🤖 AI Summary
This paper addresses many-shot jailbreaking (MSJ)—a multi-turn adversarial attack that injects numerous fabricated harmful responses into long-context prompts to subvert LLM safety alignment. We propose a plug-and-play compositional defense framework that systematically integrates supervised fine-tuning (SFT), rejection sampling fine-tuning, rule- and LLM-driven input rewriting, and context-aware toxicity detection to jointly enhance input sanitization and model robustness.

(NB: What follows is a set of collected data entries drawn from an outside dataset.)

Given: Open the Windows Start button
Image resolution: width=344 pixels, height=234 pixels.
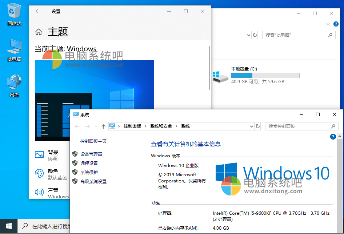Looking at the screenshot, I should pyautogui.click(x=8, y=226).
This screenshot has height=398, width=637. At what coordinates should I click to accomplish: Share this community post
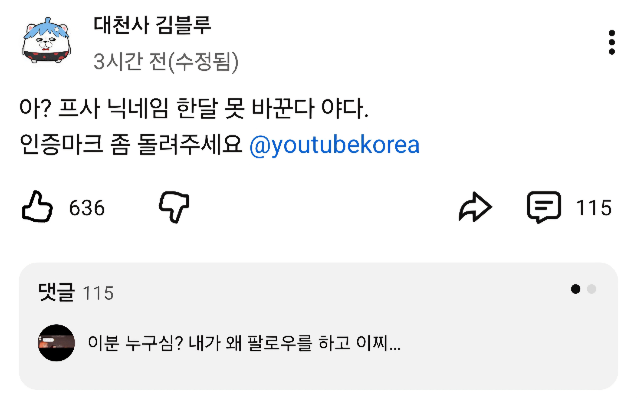(x=475, y=207)
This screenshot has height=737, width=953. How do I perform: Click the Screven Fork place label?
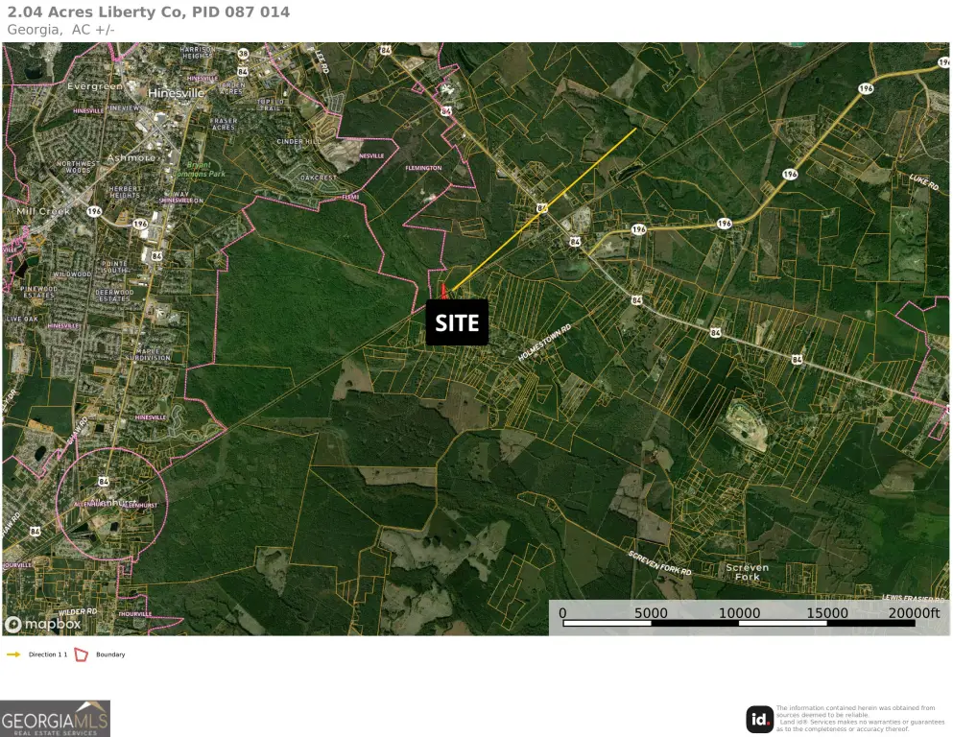[x=747, y=572]
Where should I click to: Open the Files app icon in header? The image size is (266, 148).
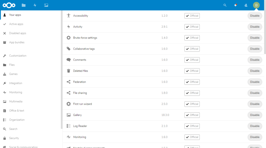pyautogui.click(x=24, y=5)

Our key contribution lies in achieving balanced security strengthening and functionality preservation: the framework reduces MSJ attack success rates by over 70% without degrading in-context learning or conversational capabilities, while retaining ≥98% of original performance on benchmarks including TruthfulQA and MT-Bench—substantially outperforming single-strategy defenses.
📝 Abstract
Many-shot jailbreaking (MSJ) is an adversarial technique that exploits the long context windows of modern LLMs to circumvent model safety training by including in the prompt many examples of a ``fake'' assistant responding inappropriately before the final request. With enough examples, the model's in-context learning abilities override its safety training, and it responds as if it were the ``fake'' assistant. In this work, we probe the effectiveness of different fine tuning and input sanitization approaches on mitigating MSJ attacks, alone and in combination. We find incremental mitigation effectiveness for each, and we show that the combined techniques significantly reduce the effectiveness of MSJ attacks, while retaining model performance in benign in-context learning and conversational tasks. We suggest that our approach could meaningfully ameliorate this vulnerability if incorporated into model safety post-training.